[Math] Cardinality of $P(\mathbb{R})$ and $P(P(\mathbb{R}))$

cardinalselementary-set-theoryinfinity

What is cardinality of $P(\mathbb{R})$? And $P(P(\mathbb{R}))$?

P is a Power Set, $\mathbb{R}$ is set of real numbers.

In general – how can find cardinality of different sets? Is/are there a good method(s)? And is there some kind of handout, that provides list of cardinality of popular sets ($\mathbb{R}$, $\mathbb{Q}$, $P(\mathbb{Q})$) etc.?

And, how to find cardinality of sets of functions? For example, what is the cardinality of set that contains all functions? What about set of functions $f: \mathbb{N} \to \mathbb{R}$?

Best Answer

Let $X$ be any set. Then, the cardinality of $\mathcal{P}(X)$ is $\left| 2^X \right| = 2^{|X|}$, since there is a bijection $\mathcal{P}(X) \to 2^X$, where $2^X$ is the set of all functions $X \to \{0, 1\}$. I'm afraid this is best answer that I can give, since, for example, it is not possible to prove that $\aleph_1 = | \mathcal{P}(\mathbb{N}) |$, or that $\aleph_1 \ne | \mathcal{P}(\mathbb{N}) |$, from the usual axioms of mathematics (ZFC).

In terms of aleph numbers, the cardinalities of $\mathbb{R}$, $\mathbb{Q}$, and $\mathcal{P}(\mathbb{Q})$ are $2^{\aleph_0}$, $\aleph_0$, and $2^{\aleph_0}$, respectively. $\aleph_0 = | \mathbb{N} |$ by definition. Here's an interesting fact: the set of all functions $\mathbb{R} \to \mathbb{R}$ has cardinality strictly greater than $| \mathbb{R} |$, but the subset of all continuous functions has cardinality equal to $| \mathbb{R} |$. (Can you prove this?)

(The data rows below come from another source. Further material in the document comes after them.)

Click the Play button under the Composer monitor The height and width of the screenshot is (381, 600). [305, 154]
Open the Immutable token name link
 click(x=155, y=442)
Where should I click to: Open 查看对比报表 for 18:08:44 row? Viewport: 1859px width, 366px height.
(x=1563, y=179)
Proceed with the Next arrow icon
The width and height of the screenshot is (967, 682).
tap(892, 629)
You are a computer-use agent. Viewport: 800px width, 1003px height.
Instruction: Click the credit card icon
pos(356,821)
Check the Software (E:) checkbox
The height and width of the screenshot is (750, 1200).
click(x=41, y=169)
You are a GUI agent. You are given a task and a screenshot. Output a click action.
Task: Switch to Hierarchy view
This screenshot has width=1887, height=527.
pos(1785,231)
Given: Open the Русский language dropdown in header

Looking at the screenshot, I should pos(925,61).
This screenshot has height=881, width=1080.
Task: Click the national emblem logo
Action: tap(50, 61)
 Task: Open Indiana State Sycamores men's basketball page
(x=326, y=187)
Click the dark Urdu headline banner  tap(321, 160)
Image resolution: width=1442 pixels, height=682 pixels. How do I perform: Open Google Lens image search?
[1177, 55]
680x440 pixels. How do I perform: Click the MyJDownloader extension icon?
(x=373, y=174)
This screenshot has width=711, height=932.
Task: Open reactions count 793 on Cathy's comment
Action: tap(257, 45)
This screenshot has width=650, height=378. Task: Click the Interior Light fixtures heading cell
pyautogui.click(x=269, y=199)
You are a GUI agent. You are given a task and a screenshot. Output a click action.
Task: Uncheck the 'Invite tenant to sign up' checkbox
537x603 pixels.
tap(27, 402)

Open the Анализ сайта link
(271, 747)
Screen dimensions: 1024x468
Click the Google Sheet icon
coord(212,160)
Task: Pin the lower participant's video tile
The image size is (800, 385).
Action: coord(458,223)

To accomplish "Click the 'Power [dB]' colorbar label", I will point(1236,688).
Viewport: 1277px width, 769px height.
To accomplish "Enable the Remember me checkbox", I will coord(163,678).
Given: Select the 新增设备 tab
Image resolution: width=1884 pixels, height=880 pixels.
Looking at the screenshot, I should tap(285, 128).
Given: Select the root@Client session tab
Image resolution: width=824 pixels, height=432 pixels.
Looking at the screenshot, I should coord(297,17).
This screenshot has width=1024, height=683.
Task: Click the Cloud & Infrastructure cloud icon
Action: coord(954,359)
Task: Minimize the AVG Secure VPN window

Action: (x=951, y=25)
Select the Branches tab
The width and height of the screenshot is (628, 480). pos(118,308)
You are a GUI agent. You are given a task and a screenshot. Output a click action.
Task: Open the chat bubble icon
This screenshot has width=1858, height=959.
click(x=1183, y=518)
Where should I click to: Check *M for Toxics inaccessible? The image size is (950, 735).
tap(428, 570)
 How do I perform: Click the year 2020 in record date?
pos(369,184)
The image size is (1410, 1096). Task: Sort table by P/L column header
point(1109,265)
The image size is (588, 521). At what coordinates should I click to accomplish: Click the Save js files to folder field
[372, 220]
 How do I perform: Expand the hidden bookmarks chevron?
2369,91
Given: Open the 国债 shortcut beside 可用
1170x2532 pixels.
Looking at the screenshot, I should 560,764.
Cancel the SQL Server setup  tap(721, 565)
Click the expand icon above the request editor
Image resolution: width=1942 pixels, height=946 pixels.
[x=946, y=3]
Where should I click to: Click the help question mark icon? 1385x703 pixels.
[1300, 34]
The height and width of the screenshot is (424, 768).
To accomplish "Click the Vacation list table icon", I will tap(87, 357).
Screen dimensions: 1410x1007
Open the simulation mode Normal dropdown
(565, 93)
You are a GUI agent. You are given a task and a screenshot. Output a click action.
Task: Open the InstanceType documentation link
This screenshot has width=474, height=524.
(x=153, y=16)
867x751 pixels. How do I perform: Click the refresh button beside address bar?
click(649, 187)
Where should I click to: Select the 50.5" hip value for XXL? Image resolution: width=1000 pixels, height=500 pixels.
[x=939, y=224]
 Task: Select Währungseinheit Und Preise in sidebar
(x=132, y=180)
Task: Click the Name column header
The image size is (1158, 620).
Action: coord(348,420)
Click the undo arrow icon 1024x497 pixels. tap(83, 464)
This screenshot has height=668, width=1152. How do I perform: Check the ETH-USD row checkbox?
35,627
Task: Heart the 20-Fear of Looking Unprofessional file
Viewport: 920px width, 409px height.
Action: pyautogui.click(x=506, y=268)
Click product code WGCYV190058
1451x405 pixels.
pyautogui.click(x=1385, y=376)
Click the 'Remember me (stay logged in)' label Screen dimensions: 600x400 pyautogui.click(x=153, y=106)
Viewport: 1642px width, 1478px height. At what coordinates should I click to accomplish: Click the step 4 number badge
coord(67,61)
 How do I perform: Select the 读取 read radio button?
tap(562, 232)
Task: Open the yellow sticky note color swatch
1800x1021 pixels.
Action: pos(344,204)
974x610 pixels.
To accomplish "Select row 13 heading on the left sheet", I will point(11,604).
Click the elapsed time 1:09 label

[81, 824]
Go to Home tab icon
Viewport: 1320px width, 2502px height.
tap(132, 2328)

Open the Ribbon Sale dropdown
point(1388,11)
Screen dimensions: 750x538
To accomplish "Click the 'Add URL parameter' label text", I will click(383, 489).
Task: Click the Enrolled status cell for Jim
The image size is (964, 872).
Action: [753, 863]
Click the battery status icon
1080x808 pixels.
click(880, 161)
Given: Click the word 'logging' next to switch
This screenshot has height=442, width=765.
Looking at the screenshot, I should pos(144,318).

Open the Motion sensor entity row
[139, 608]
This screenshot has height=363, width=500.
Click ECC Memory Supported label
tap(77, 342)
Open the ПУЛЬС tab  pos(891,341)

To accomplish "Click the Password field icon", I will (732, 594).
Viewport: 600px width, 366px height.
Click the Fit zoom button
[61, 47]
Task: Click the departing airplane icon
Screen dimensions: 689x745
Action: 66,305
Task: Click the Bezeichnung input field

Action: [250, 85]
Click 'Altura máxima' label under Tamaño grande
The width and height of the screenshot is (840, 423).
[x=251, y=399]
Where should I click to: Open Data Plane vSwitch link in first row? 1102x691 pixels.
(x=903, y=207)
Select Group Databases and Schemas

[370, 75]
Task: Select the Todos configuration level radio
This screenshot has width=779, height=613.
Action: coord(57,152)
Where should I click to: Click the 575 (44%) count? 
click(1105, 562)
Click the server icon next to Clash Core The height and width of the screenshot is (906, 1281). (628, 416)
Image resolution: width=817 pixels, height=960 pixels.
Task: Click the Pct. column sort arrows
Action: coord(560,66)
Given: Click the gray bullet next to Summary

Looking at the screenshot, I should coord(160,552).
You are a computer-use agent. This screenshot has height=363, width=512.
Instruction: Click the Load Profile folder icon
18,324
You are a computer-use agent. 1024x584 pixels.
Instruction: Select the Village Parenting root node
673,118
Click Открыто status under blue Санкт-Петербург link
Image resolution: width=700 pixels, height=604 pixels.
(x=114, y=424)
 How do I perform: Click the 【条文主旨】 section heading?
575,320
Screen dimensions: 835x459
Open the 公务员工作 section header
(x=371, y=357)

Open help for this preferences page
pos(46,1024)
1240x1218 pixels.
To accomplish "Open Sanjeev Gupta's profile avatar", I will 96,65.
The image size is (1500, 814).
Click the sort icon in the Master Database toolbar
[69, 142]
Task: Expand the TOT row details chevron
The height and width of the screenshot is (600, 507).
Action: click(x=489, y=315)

Now, as for the "set" of all functions — this isn't a well-defined set under ZFC. So you can't talk about the cardinality. However, if you fix the domain and codomain, then we do get a set, and we write $Y^X$ for the set of all functions $X \to Y$. The cardinality, as the notation suggests, is $|Y|^{|X|}$. (Actually, this is a small lie. We define the notation $|Y|^{|X|}$ to mean $\left| Y^X \right|$. But it happens to agree with the arithmetic definition of exponentiation in the case where $X$ and $Y$ are finite sets.)